Your goal: Your answer must be an exact copy of the listing, with the images left out.

::::::::

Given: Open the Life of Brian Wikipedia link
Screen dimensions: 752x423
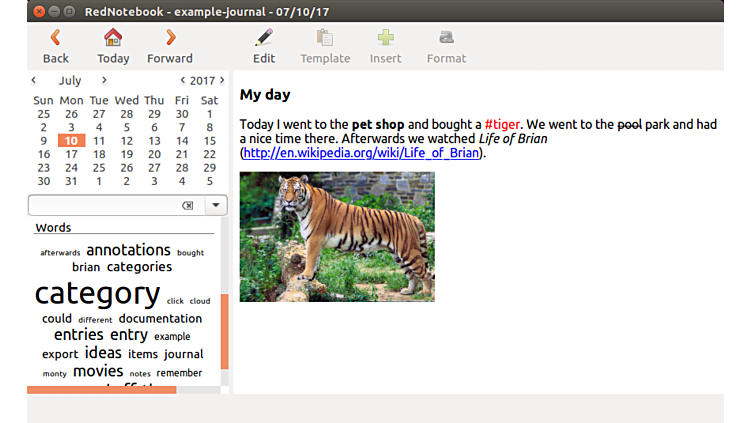Looking at the screenshot, I should [x=362, y=153].
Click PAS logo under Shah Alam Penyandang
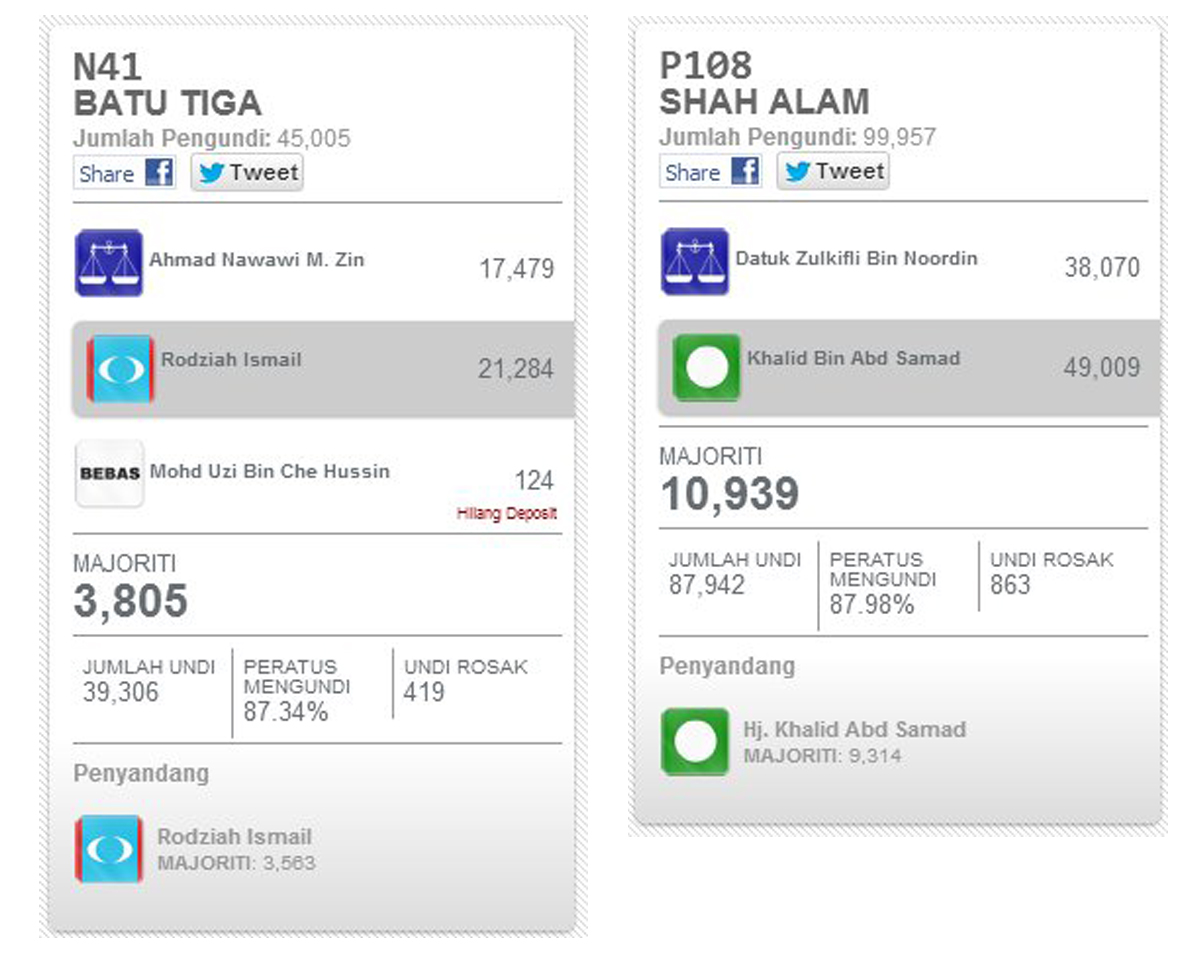This screenshot has width=1200, height=956. pos(695,742)
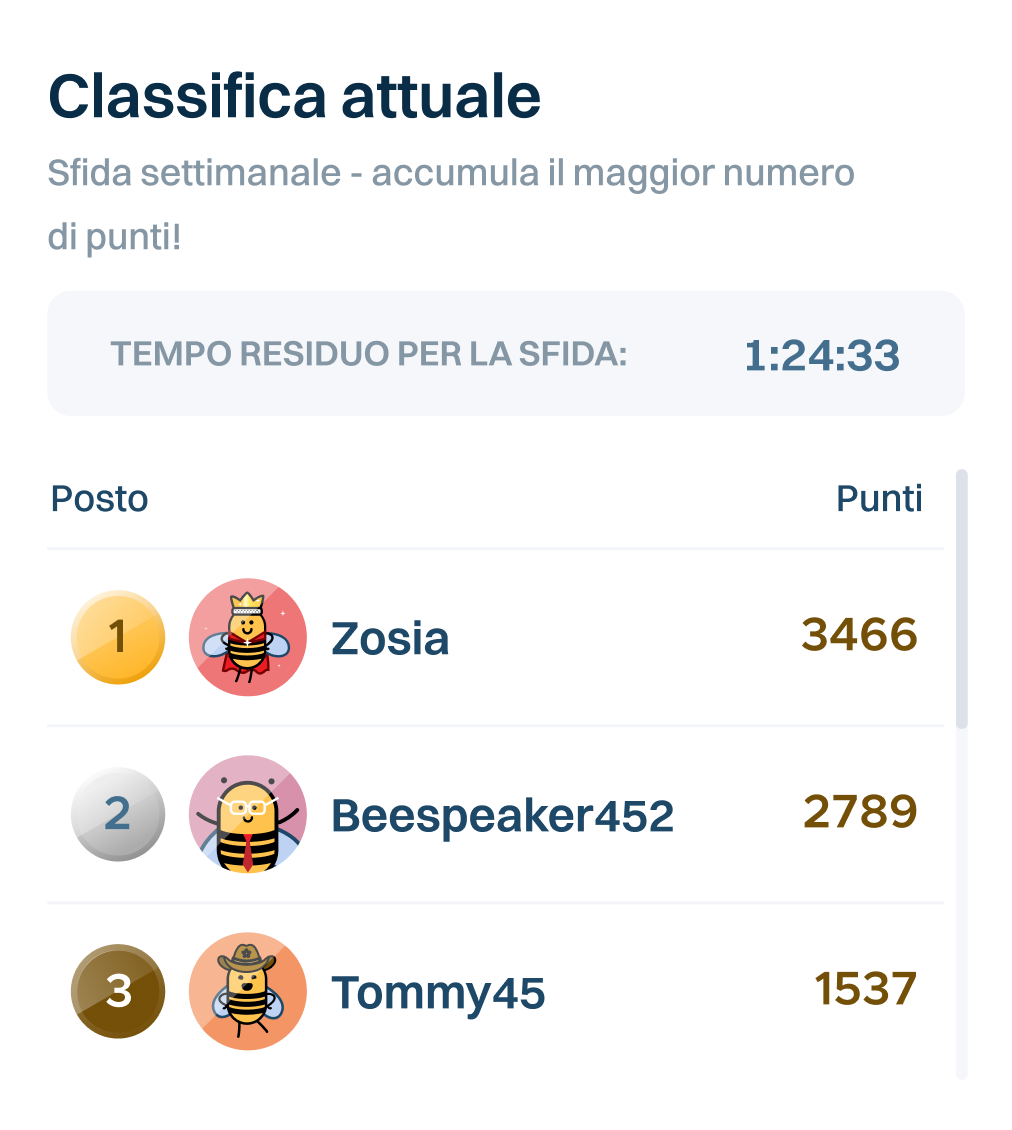This screenshot has width=1012, height=1130.
Task: Click the gold first-place medal icon
Action: point(118,637)
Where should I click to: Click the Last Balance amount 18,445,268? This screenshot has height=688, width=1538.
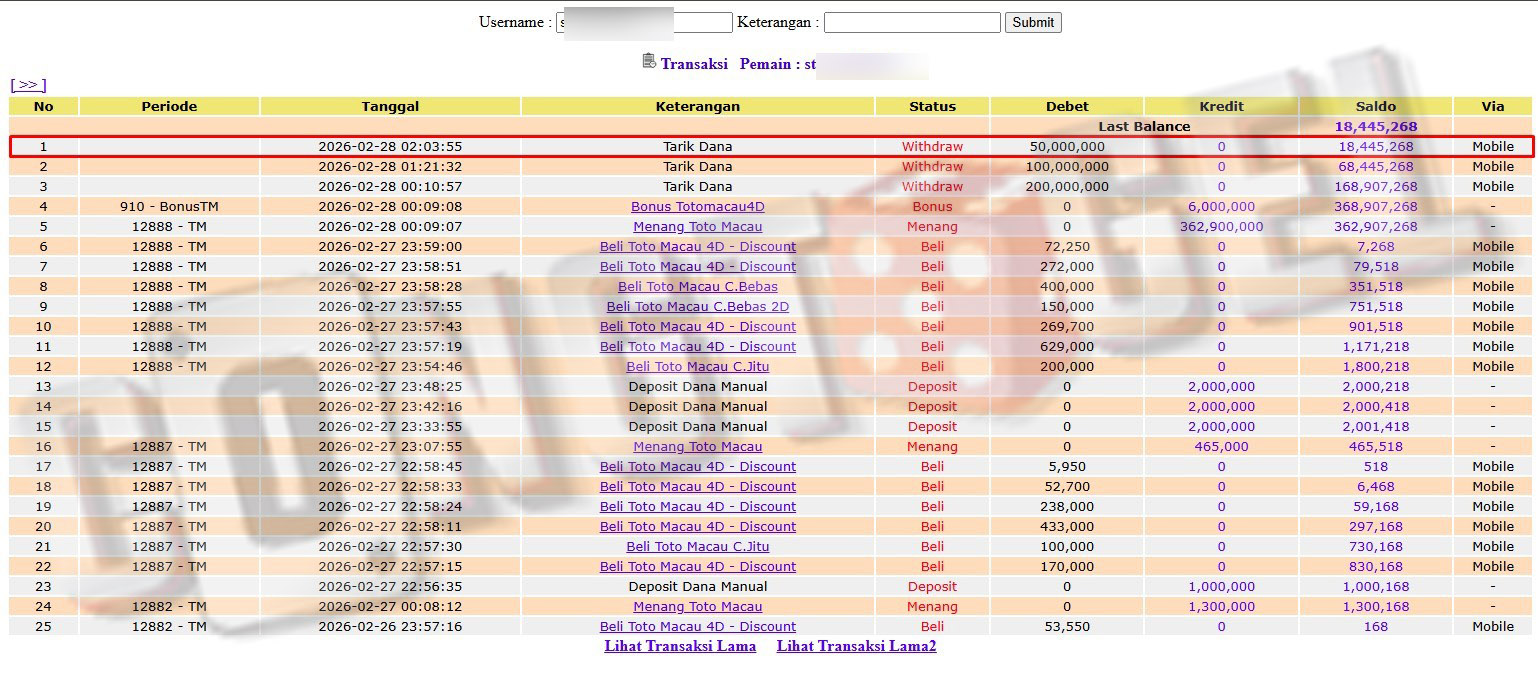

::::::::

Reply to the exercise:
Given: Open the Life of Brian Wikipedia link
Screen dimensions: 752x423
Looking at the screenshot, I should [x=362, y=153].
Click PAS logo under Shah Alam Penyandang
This screenshot has width=1200, height=956. pos(695,742)
This screenshot has width=1012, height=1130.
Task: Click the gold first-place medal icon
Action: point(118,637)
Where should I click to: Click the Last Balance amount 18,445,268? This screenshot has height=688, width=1538.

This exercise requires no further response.